The focus at ochs und junior is always on functionality, and the two time zones model is typical of this ethos. The story goes that Ludwig Oechslin woke his Boston-based watchmaking friend Moritz Elsaesser one too many times in the middle of the night. It was time to design a highly readable watch that would show two time zones at a glance.
The ochs und junior two time zones watch (“due ore”) represents an ingeniously simple solution to the two time zone problem. Here Ludwig Oechslin describes his idea, his solution and his modus operandi:
Description by Ludwig Oechslin:
Task / idea
A watch with a 12-hour dial capable of indicating the time in a second time zone at the same time.
Solution / implementation
The solution would have to be based on a movement providing a standard date function, such as the ETA 2892 or ETA 2824-2. The date disk would be replaced by an hour disk bearing 48 instead of the 31 teeth on the inside. The disk would be printed with the hours 1 to 12 arranged equally around it instead of the dates 1 to 31. In place of a date window, the dial would feature 12 hour-windows through which the digits of the hour disk can be seen. With the crown in the first position, the second zone’s hour disk can be moved in quarter-hour steps using the movement’s existing date adjustment mechanism.
In our view, the wristwatch plays an integral, functional role in our lives – and it should be designed accordingly. Ludwig Oechslin does just that with his watches. The design of his timepieces emerges as a logical consequence of their functions, which makes it distinctive. Most of our timepieces make do without alphanumeric markings of any kind, and that includes any branding or logo.

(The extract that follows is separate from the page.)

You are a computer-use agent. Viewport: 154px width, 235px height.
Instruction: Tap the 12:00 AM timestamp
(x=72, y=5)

You won’t find indications of the make and model on an ochs und junior dial, or of the watertightness, precision or country of origin. In fact, there is a logo, but it’s discreetly branded onto the back of the eco-tanned leather strap. The design of ochs und junior watches is for people who live in the here and now.
Ludwig Oechslin’s guiding principle of functional reductionism is reflected in the mechanics as well as in the appearance of his timepieces. A prototype leaves his private workshop only when he has completed the first stage – incorporating his latest thinking into it.

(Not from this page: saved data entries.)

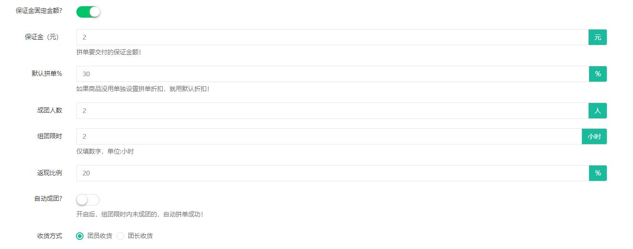Image resolution: width=633 pixels, height=249 pixels.
Task: Click the hint text 拼单要交付的保证金额
Action: [x=108, y=52]
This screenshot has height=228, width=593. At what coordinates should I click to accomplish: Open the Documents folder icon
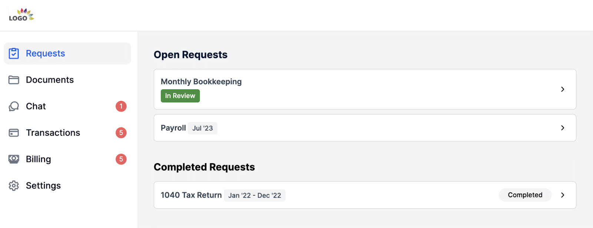[14, 80]
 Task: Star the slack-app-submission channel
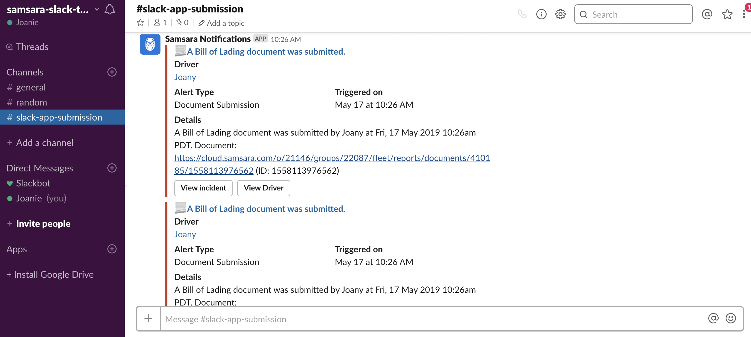point(140,22)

By assembling the prototypes himself, he proves that they can be produced. Small numbers of components ingeniously put together are easier to handle at a mechanical level, and thus a better solution in the long term, than one based on as many parts as possible. Ludwig Oechslin creates and develops the mechanics and makes the initial prototypes. He then lives with them for some time, carrying them either on his wrist or in a waistcoat pocket. These prototypes don’t have an easy life. They are stressed, handled roughly and subjected to the kind of treatment that our production watches never have to endure.
Talking of production, our approach is as distinctive as our designs and unlike that of any other watch company. The technical drawings and a prototype are forwarded to Peter Cantieni. His main activity consists of machining ultra-precise titanium components for the Swiss Formula One racing team Sauber. Based in Hinwil, his experience allows him to manufacture most of the minuscule components we need for a pre-production batch of watches.

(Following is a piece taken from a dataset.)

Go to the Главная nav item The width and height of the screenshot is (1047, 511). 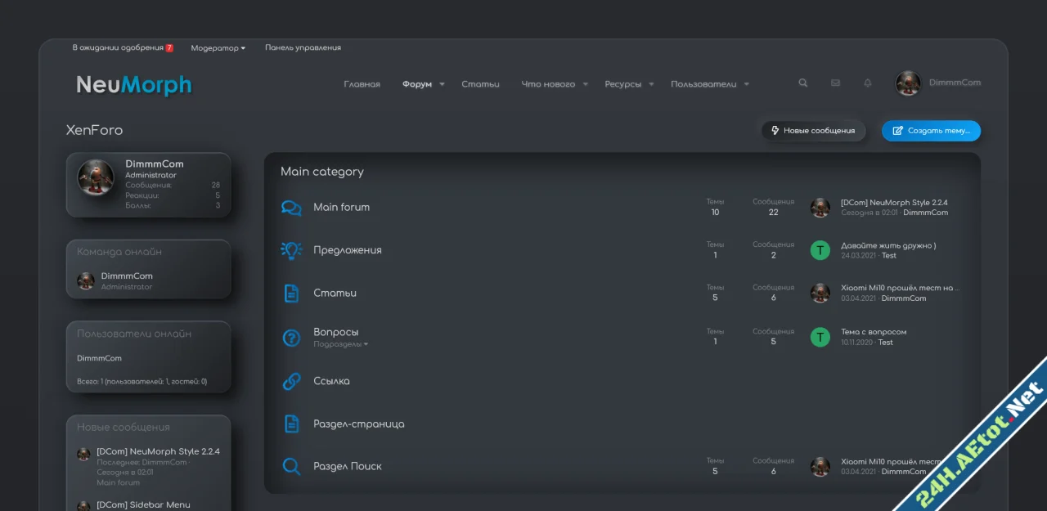pos(362,84)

These components are then brought to master watchmaker Marion Müller.
In her workshop in Kappel am Albis, she assembles the initial few watches and corrects various aspects to ensure optimal functionality and ease of assembly when the time comes for the definitive production run. The radical nature of Ludwig Oechslin’s innovative functions remains sacrosanct throughout this process. Marion Müller does not reinterpret them, nor does she attempt to make them more conventional. After all, experience has shown that the fewer interfaces there are in a mechanical product and in its production process, the greater its reliability and the longer its service life.
Marion Müller’s feedback now helps Peter Cantieni machine the definitive components, including the two-part case, the buckle (carved out of a single block), the functional dial and the wheels. In other words, almost everything we need to create our watches, not counting the movement itself.
Marion Müller then painstakingly assembles the due ore and regulates the movement, for which we use the self-winding mechanical ETA 2824-2.
We rely on this dependable and highly functional workhorse for most of our watch concepts.
The watch industry usually offers two years’ guarantee against manufacturing defects. That’s also the case here at ochs und junior. The following timepieces also benefit from the ochs und junior long-term guarantee: moon phase, annual calendar, two time zones, date. These watches come with a lifelong guarantee against manufacturing defects affecting the following parts made for ochs und junior by Peter Cantieni:
two time zones
The watches are functionally extremely reliable thanks to Ludwig Oechslin’s reductionist approach to components. During the periodic service interventions (or during a repair intervention if needed) we can see how the internal works are doing in terms of service life. If our appraisals indicate possible issues, we can immediately revise the parts in question for new batches of watches and, if necessary, replace them in existing watches. This guarantee also applies retrospectively to all watches in the above series that have already been bought.